- Éric Larchevêque refuse la revente en euros, du Bitcoin le considérant comme une monnaie à dépenser et non comme un produit financier à liquider.
- Le Bitcoin est défini comme un actif final régi par le code, contrairement aux monnaies fiat qui ne sont que des promesses de dette.
L’approche d’Éric Larchevêque, cofondateur de Ledger, repose sur une déconstruction radicale de notre rapport au Bitcoin. Pour lui, la question « Pourquoi ne vendez-vous jamais vos bitcoins ? » est révélatrice d’une incompréhension profonde. En répondant par « Vendez-vous vos euros ? », il replace le Bitcoin dans sa fonction primaire une monnaie supérieure que l’on dépense directement pour ses besoins.
Le Bitcoin comme protection absolue contre la dilution de l’épargne fiduciaire
L’euro et le dollar sont des monnaies créées à volonté par les banques centrales, ce qui entraîne une dilution inévitable de la valeur de l’épargne. À l’inverse, le Bitcoin est régi par un protocole mathématique limitant son offre à 21 millions d’unités. Cette rareté programmée permet de passer d’une logique d’investissement à une logique de préservation. Détenir du Bitcoin n’est pas une tentative de devenir riche, mais une stratégie pour ne pas s’appauvrir. Pour les épargnants français, cela signifie que le Bitcoin agit comme un bouclier contre l’inflation structurelle du système fiat. Il offre une stabilité que les devises politiques ne peuvent plus garantir.

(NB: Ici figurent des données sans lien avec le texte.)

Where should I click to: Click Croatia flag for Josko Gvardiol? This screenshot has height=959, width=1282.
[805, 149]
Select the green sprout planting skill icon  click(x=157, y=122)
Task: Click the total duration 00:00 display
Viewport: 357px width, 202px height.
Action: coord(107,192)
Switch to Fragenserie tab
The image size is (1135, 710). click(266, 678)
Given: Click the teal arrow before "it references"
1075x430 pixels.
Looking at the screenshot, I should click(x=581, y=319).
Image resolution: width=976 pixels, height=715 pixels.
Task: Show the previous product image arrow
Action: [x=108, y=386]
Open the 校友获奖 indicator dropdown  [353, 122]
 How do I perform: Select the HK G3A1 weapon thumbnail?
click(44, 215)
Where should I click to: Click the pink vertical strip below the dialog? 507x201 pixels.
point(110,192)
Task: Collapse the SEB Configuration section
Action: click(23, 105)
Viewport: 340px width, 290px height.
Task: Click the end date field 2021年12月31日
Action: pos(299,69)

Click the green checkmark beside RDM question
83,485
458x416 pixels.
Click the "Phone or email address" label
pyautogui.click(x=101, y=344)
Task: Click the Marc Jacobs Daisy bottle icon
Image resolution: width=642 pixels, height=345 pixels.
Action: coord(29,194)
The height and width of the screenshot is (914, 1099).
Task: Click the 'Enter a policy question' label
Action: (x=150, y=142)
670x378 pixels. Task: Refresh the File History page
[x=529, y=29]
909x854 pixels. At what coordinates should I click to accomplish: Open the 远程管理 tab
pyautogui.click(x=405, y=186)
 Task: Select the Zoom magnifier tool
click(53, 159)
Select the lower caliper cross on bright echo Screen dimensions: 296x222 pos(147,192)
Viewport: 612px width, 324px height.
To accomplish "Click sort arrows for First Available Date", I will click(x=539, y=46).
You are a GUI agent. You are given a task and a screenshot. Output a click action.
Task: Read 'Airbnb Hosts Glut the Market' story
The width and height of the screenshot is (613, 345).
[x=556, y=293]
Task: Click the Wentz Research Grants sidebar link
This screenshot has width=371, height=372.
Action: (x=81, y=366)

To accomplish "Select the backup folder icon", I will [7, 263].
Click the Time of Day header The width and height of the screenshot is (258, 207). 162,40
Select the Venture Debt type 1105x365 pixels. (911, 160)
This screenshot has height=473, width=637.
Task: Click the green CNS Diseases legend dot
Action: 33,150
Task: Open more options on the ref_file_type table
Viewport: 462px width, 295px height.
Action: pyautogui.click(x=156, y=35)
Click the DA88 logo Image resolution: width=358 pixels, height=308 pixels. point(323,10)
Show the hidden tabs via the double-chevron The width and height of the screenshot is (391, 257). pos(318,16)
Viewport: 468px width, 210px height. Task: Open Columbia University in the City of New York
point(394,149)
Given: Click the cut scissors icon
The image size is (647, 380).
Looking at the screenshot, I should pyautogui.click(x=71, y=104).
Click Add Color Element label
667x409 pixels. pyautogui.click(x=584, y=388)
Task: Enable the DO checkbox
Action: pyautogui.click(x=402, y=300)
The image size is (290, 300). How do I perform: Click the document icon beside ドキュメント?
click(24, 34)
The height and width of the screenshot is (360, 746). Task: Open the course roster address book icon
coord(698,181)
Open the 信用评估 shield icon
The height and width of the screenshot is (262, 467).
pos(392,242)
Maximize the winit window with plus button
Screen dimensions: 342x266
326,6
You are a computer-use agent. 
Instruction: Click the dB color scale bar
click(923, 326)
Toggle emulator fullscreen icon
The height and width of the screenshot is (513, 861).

Quand on me pose la question "Pourquoi vous ne vendez jamais vos bitcoins ?", je réponds toujours par une autre question : "Vous vendez vos euros ?". Non. Vous les dépensez !
J’ai la même approche avec le Bitcoin: je ne les vends pas, je les dépense. Et ceci quand j’ai besoin… pic.twitter.com/LcN2HxHbKS
— Eric Larchevêque (@EricLarch) March 10, 2026
En dépensant ses bitcoins plutôt qu’en les vendant, l’utilisateur valide l’idée que le Bitcoin est l’aboutissement du système monétaire. Il n’est plus nécessaire de revenir vers l’euro pour acquérir des biens ou des services ; le Bitcoin devient l’étalon de valeur. Cette vision transforme la cryptomonnaie en une réserve de valeur utilisable à tout moment. Elle supprime l’étape coûteuse et risquée de la conversion. Alors, si le Bitcoin protège mieux votre pouvoir d’achat que l’euro, pourquoi échanger le premier contre le second, si ce n’est pour un besoin de consommation immédiat ?
La fin de la dépendance bancaire : passer de la créance à l’actif final
L’analyse de Larchevêque oppose deux concepts juridiques et financiers majeurs : la créance et l’actif final. Lorsque vous détenez des euros sur un compte bancaire, vous ne possédez pas de la monnaie, mais une créance sur votre banque. Alors, vous dépendez de sa solvabilité et de son bon vouloir pour accéder à vos fonds. Le Bitcoin, en revanche, est un actif final. Grâce aux clés privées, l’individu possède la valeur de manière directe et inaliénable. Cette souveraineté personnelle rend à l’individu ce que le système fiduciaire lui avait confisqué : le contrôle total et sans intermédiaire de son patrimoine.
Pour le public français, ce message est une invitation à reprendre la main sur sa souveraineté financière. Le Bitcoin n’est pas un accessoire de la finance traditionnelle, il est son remplaçant. En le considérant comme un aboutissement, Larchevêque souligne que nous passons d’une monnaie qui appartient au système à une monnaie qui appartient à l’individu. Dans ce contexte, vendre ses bitcoins pour récupérer des euros revient à échanger une propriété réelle contre une promesse de dette.